Technology

Organizing Photos

The Mess

If you are like most people, you have more pictures on your phone than you can manage and being a digital pack rat I have been collecting pictures since 2005 which is the first year I ever owned a digital camera. With multiple devices in the family and various phones this slowly became a nightmare where we could never find the pictures or videos that we took of the family ever again. It’s almost like the pictures vanished into a black hole as soon as they were taken

Start with the basics – Backup

There are many services out there which allow you to backup pictures taken from your phone:

  • OneDrive
  • Google Photos
  • Smugmug

All of them have the universal concept of automatically uploading your photos / videos to their site when you are on a wifi network and also have some options of doing this only while charging so that it does not drain your battery.
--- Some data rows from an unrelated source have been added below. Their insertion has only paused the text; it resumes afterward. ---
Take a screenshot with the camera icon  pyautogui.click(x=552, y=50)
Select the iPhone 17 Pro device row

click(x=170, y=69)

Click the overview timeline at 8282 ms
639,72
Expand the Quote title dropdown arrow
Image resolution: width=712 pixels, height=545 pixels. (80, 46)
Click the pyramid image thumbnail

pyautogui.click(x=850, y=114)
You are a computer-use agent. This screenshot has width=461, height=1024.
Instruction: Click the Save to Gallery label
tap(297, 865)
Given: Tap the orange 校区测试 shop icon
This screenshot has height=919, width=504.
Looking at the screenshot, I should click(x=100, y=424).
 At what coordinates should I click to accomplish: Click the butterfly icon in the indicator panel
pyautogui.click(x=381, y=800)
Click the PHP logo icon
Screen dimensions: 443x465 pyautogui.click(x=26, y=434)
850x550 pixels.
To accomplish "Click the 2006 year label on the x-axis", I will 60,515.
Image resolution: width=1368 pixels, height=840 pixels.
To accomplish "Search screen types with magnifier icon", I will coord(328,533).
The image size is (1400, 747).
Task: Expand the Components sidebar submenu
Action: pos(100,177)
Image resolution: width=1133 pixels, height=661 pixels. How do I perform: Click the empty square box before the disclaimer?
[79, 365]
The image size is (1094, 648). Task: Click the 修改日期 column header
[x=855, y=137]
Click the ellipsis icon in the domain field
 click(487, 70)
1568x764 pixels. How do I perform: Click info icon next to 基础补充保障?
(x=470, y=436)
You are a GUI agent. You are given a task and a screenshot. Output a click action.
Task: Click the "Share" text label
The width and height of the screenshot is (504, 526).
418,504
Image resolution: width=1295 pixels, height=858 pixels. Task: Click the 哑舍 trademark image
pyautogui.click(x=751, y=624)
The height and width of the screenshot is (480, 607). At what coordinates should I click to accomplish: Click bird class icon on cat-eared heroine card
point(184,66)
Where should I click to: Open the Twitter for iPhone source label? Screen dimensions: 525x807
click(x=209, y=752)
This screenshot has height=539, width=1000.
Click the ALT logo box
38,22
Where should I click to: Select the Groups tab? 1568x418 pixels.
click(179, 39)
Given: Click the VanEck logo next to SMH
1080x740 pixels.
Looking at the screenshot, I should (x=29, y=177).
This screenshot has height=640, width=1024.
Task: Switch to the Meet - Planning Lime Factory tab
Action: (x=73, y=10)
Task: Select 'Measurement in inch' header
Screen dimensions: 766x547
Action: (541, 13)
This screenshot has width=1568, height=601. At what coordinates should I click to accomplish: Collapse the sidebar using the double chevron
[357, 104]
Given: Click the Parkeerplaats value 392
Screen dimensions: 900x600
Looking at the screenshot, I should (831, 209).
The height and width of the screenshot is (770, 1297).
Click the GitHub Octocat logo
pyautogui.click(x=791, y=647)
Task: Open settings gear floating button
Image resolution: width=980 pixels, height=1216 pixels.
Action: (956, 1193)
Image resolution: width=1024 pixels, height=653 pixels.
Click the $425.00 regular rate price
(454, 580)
I personally use both OneDrive and Smugmug to maintain multiple backups so that if any of our devices break or get lost, the precious memories from those devices are not lost.

Organizing

Last December, I decided to organize all my pictures based on a folder structure starting with the year. Something like this:

Folder structure for photos

To make this easier I found this awesome tool called Photo Move (https://www.mjbpix.com/automatically-move-photos-to-directories-or-folders-based-on-exif-date/) which is a life saver to do the organization. The process is basically something like this:

  1. Start with putting all the pictures you want to organize in a source directory. It is ok if you have multiple locations like “Phone1″, iPhone2” etc.
  2. Point the tool to the source directory and let it analyze the photos
  3. It will give you a summary of how many pictures have the EXIF data embedded in them. If the original picture was taken in the last few years it will certainly have this data
  4. Once the analysis is done, you can tell the tool to either move the pictures to the organized folder or copy them.
  5. To be safe, you can always start with a copy so that nothing happens to the original directory
  6. Now can you repeat the steps above for multiple source directories and it will automatically merge those in the date folders in the destination.

There were some good features which were only available in the paid version but the price of $9 for the license made it well worth the cost.